- [EXERCISE DESCRIPTION] In the passage below on the Hill-like model for the interaction parameter, what range does the Hill coefficient vary between?

- [PROVIDED PASSAGE]
+-------+

2.2. Hill-like Model for the Interaction Parameter

The Hill-like model describes the interaction parameter $\chi$ by taking into account the cooperativity of the binding of solvent molecules to the polymer. The state before and after the thermotropic transition is described by the reaction:

$$\mathrm{P}{\mathrm{S}}_{\nu }\rightleftarrows \mathrm{P}+\nu \mathrm{S}$$

(8)

where $\nu$ is the stoichiometric coefficient of the reaction (Equation (8)) and represents the number of solvent molecules (here water) which leave the microgel per polymer segment. The symbol $P{S}_{\nu }$ denotes the aggregate state below the VPTT. P and $\nu S$ denote the states of the polymer and solvent above the VPTT, respectively.

The Hill model can be considered as a useful empirical approximation of cooperative ligand binding on a receptor, especially in the cases of large positive cooperativity [42]. Note, that in our case the Hill coefficient is varying between 10–20, suggesting extremely positive cooperativity of the temperature induced volume phase transition in polymer micro-gel-particles. The Hill model requires little a priori knowledge about the details of physical-chemical mechanism of water binding on polymer segments. A deeper insight into underlying polymer-water interaction can be won, e.g., by molecular dynamic computer simulations [43,44]. Using the Hill-like model, Leite et al. [38] and Friesen et al. [35] were able to describe the swelling behavior of various homopolymer microgels. We have shown in a previous work that the Hill-like model for the interaction parameter, yields physically meaningful parameters in contrast to the original approach of Flory and to series expansions of $\chi$ [36]. The Hill-like model is given by:

$$\chi \left(t\right)={\chi }_0+a\left(t-t_a\right)+b\frac{t_{rel}^{\nu }}{t_{rel}^{\nu }+K}$$

(9)

where ${\chi }_0$ is the value of the $\chi$ parameter at $t=t_a$, $t_a$ is the first temperature data point, and $t_e$ is the last (end) temperature point of the data set, a is the slope of the baseline, b is the dimensionless amplitude parameter of the Hill transition, K is the half-saturation constant, $t_{0.5}$ is the half-temperature, $\nu$ is the Hill parameter and $t_{rel}\left(t\right)=\left(t-t_a\right)/\left(t_e-t_a\right)$ is the relative temperature. Note that in the thermotropic transition the concentration of the species is replaced by a relative temperature $t_{rel}$ that changes in the range $0\le t_{rel}\left(t\right)\le 1$. Since the half-temperature $t_{0.5}$ corresponds to the VPTT, K can be described by [35]:

$$K={\left(\frac{VPT{T}_{fit}-t_a}{t_e-t_a}\right)}^{\nu }.$$

(10)

+-------+

- [PROVIDED MATERIAL]
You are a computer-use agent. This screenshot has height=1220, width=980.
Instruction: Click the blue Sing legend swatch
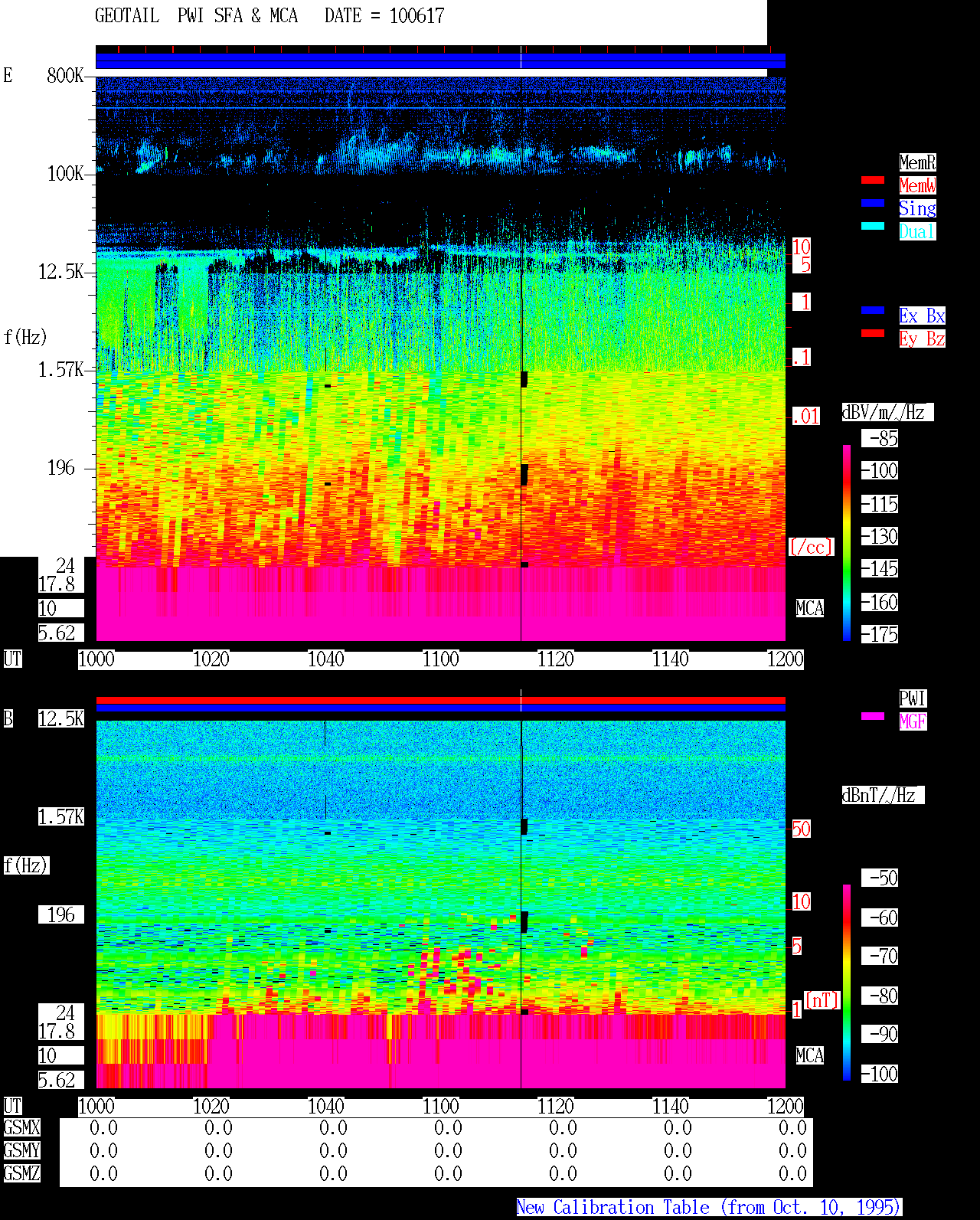873,203
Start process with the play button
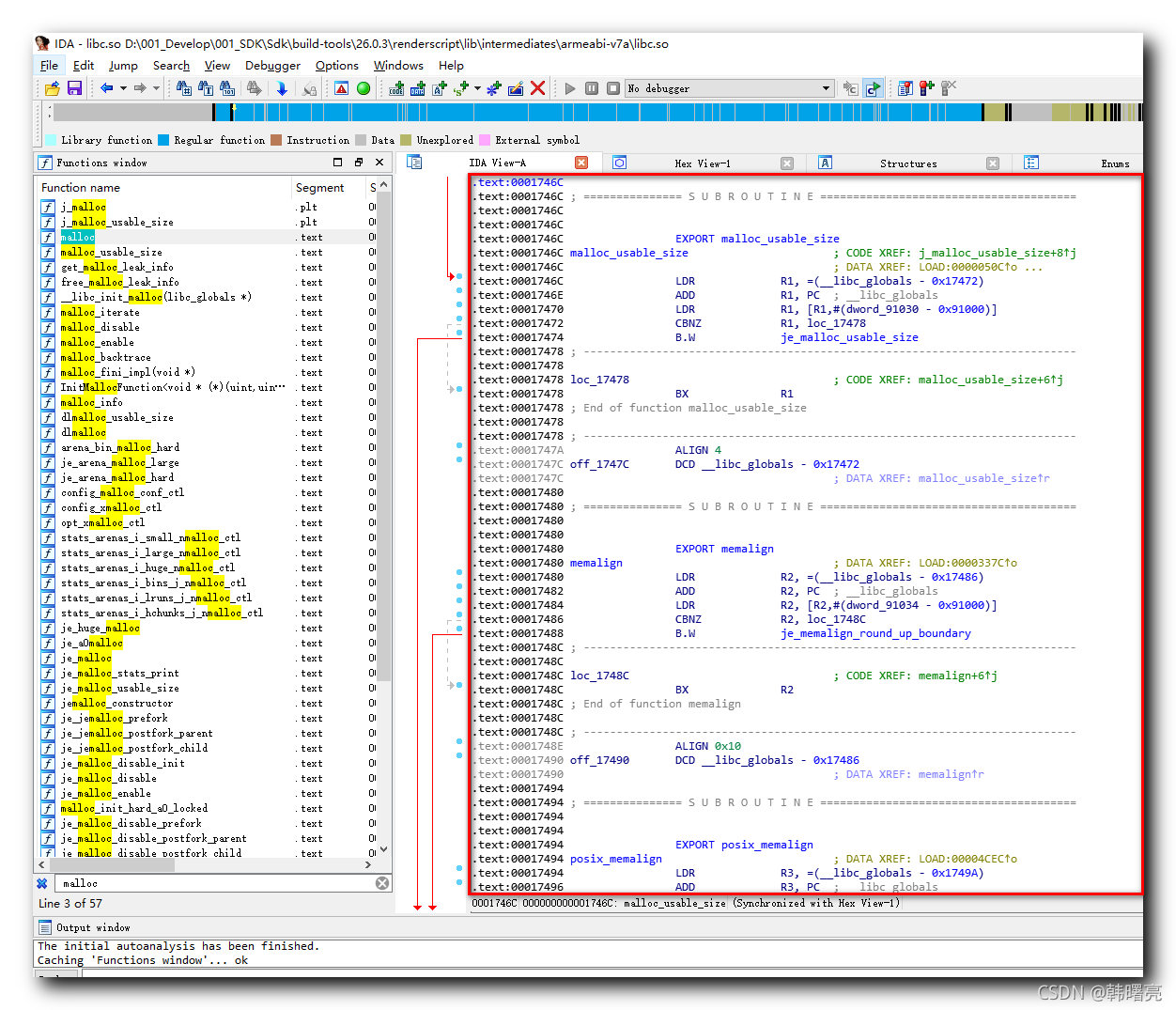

+-------+

- [EXERCISE SOLUTION] It varies between 10 and 20.